[Problem details]
Output, word for word, the span of lines that starts at the one containing "How do I perform: Click the Scotland" and ends at the last line of the records.

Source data
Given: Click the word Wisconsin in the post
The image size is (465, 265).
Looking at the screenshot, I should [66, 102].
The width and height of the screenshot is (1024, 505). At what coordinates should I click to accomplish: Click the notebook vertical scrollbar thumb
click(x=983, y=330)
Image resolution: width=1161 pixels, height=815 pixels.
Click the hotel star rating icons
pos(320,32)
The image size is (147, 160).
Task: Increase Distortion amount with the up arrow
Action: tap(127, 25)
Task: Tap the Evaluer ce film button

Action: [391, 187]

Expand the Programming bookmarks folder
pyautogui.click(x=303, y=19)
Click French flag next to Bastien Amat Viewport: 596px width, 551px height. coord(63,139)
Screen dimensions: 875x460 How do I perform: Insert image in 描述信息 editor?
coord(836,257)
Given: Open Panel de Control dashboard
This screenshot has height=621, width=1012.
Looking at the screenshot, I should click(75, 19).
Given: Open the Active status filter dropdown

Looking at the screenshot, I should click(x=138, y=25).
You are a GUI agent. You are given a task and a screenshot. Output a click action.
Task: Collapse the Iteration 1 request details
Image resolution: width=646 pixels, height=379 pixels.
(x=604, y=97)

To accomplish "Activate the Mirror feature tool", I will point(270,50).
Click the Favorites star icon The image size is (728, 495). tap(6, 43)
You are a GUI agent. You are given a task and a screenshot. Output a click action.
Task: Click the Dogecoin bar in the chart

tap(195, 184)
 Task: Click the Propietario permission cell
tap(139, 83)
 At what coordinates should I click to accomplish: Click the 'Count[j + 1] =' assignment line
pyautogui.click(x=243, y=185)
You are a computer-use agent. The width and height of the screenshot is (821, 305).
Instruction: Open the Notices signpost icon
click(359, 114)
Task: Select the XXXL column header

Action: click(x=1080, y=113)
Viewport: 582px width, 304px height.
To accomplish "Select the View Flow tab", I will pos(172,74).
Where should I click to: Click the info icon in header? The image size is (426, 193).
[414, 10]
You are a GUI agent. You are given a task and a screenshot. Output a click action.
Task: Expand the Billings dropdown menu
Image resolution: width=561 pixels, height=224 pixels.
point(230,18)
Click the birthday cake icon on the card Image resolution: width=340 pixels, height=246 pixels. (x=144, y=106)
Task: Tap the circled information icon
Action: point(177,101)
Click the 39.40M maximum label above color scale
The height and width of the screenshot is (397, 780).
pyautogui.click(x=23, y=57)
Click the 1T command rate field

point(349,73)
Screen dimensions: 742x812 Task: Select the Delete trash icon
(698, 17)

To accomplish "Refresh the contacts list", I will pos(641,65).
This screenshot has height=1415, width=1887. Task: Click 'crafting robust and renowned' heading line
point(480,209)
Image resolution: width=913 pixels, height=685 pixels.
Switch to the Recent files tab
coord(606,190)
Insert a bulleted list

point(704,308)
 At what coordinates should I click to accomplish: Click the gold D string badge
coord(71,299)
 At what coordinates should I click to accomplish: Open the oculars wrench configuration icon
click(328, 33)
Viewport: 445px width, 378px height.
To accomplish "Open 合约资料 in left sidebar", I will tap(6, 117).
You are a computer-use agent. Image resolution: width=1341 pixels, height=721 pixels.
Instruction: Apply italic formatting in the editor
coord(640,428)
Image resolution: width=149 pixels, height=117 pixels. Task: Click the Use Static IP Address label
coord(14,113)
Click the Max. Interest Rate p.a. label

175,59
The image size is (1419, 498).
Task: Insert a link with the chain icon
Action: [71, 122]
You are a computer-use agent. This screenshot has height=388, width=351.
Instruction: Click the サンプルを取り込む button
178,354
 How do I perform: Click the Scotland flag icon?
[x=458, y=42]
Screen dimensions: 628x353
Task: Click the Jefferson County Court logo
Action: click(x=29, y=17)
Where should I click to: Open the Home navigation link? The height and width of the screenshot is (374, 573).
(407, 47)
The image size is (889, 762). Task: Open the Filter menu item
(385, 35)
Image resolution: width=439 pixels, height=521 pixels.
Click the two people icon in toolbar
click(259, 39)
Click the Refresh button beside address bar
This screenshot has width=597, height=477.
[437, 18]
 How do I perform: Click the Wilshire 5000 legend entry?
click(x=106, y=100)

[Completed exercise]
 How do I perform: Click the Scotland flag icon?
[x=458, y=42]
Screen dimensions: 628x353
Task: Click the Jefferson County Court logo
Action: click(x=29, y=17)
Where should I click to: Open the Home navigation link? The height and width of the screenshot is (374, 573).
(407, 47)
The image size is (889, 762). Task: Open the Filter menu item
(385, 35)
Image resolution: width=439 pixels, height=521 pixels.
Click the two people icon in toolbar
click(259, 39)
Click the Refresh button beside address bar
This screenshot has width=597, height=477.
[437, 18]
 How do I perform: Click the Wilshire 5000 legend entry?
click(x=106, y=100)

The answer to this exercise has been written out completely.